- YOUR OBJECTIVE -
According to the biography of María Soledad Cisternas, at what age was she diagnosed with retinitis pigmentosa?

--- TEXT SHOWN Enclosed Below ---

- Born: November 4, 1959 (age 66) Santiago, Chile
- Education: Pontifical Catholic University of Chile
- Occupations: Lawyer, disability rights activist
- Known for: Work on the Convention on the Rights of Persons with Disabilities; UN Special Envoy on Disability and Accessibility
- Notable work: Drafting of the Convention on the Rights of Persons with Disabilities
- Awards: National Prize of Human Rights (Chile) (2014)

= María Soledad Cisternas =

Chilean lawyer and activist

María Soledad Cisternas Reyes (born November 4, 1959) is a Chilean lawyer and disability rights activist. Cisternas, who became blind while she was in college has worked to increase access for people with disabilities in Chile and at the United Nations (UN). She was on the committee that drafted the Convention on the Rights of Persons with Disabilities and served as the chairperson on the Committee on the Rights of Persons with Disabilities. In 2017, Cisternas was appointed the Special Envoy on Disability and Accessibility for the UN.

== Biography ==
Cisternas was born on November 4, 1959, in Santiago. Cisternas was diagnosed with retinitis pigmentosa at the age of fourteen. She attended the Pontifical Catholic University of Chile where she studied Legal Sciences and earned a master's degree in Political Science. While she was in college, her vision continued to worsen, but she hid her condition from teachers and classmates. Becoming blind was difficult for Cisternas to accept, but eventually she started working to secure the rights of people with disabilities. Cisternas went on to become a lawyer and disability rights activist.

--- End of Enclosed TEXT SHOWN ---
--- INFORMATION SUPPLIED Enclosed Below ---

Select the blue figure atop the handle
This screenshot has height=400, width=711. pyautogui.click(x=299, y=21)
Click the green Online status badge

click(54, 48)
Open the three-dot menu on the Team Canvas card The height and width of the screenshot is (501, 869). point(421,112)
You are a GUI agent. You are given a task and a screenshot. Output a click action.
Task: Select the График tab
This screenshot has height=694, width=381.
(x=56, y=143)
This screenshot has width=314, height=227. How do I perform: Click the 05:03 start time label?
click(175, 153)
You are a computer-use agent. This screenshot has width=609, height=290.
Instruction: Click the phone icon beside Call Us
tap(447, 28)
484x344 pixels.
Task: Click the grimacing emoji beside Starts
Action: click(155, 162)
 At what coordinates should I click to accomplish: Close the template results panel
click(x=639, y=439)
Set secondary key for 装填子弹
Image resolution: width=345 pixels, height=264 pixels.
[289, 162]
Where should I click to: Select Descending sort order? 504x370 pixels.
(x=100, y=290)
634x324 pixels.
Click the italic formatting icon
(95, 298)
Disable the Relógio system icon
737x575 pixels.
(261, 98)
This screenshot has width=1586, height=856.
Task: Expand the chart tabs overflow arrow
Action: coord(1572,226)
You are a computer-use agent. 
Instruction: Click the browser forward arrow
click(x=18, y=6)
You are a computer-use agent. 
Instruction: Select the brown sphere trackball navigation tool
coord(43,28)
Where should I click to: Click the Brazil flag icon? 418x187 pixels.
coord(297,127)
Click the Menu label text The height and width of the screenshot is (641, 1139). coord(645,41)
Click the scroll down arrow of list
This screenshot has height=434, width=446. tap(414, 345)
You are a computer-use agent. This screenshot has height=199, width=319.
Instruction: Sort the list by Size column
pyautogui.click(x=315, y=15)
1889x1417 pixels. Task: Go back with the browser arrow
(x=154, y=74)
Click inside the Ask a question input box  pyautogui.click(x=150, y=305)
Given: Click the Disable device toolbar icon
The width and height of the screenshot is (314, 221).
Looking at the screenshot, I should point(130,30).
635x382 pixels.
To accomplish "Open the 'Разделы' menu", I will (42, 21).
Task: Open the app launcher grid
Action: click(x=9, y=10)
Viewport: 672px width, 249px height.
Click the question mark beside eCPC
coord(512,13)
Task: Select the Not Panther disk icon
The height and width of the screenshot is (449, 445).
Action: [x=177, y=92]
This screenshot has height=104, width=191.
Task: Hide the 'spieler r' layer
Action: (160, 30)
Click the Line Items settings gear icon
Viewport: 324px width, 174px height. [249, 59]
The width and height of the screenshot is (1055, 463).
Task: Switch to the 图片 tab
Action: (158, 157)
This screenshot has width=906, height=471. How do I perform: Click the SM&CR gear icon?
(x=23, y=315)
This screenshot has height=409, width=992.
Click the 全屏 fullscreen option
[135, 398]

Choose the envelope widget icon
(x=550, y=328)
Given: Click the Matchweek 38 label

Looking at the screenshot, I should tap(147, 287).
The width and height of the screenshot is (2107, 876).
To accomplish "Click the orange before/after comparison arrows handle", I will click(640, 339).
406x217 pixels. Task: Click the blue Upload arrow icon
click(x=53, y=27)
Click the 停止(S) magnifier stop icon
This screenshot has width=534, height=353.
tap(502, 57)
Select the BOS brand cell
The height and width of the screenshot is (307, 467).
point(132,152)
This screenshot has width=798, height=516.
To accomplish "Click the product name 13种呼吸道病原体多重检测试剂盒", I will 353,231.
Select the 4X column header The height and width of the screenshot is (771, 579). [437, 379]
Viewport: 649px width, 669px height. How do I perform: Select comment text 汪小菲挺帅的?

--- End of Enclosed INFORMATION SUPPLIED ---

- SOLUTION TO THIS PROBLEM -
At the age of fourteen.